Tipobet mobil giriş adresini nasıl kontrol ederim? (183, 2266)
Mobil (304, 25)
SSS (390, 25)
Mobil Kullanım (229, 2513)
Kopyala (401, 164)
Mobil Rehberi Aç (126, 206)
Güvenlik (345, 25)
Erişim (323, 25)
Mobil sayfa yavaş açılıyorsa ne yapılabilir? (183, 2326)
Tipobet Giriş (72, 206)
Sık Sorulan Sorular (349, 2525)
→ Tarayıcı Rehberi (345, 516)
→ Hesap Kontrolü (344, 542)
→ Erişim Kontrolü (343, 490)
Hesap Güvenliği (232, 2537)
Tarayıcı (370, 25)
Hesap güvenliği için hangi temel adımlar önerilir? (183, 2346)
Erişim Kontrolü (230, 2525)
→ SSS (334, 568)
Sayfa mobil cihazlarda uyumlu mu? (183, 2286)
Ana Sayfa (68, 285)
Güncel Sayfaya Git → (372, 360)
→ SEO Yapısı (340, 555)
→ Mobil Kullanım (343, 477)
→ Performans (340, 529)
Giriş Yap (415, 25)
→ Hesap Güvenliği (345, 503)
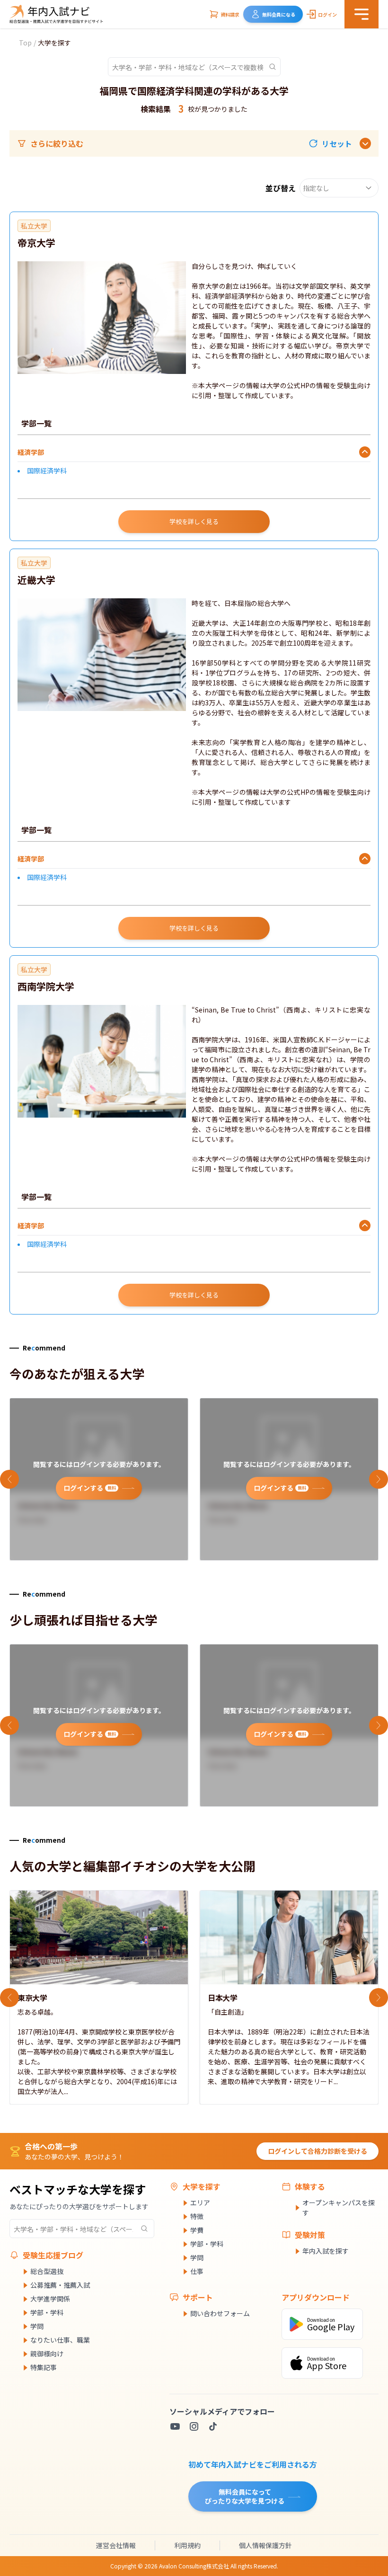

====

- WORK ITEM:
Return only what lies between the line containing "Kontrolü (344, 542)" and the last line of the listing, those two lines included, exactly as written and with no pictures.

- WRITTEN RESPONSE:
→ Hesap Kontrolü (344, 542)
→ Erişim Kontrolü (343, 490)
Hesap Güvenliği (232, 2537)
Tarayıcı (370, 25)
Hesap güvenliği için hangi temel adımlar önerilir? (183, 2346)
Erişim Kontrolü (230, 2525)
→ SSS (334, 568)
Sayfa mobil cihazlarda uyumlu mu? (183, 2286)
Ana Sayfa (68, 285)
Güncel Sayfaya Git → (372, 360)
→ SEO Yapısı (340, 555)
→ Mobil Kullanım (343, 477)
→ Performans (340, 529)
Giriş Yap (415, 25)
→ Hesap Güvenliği (345, 503)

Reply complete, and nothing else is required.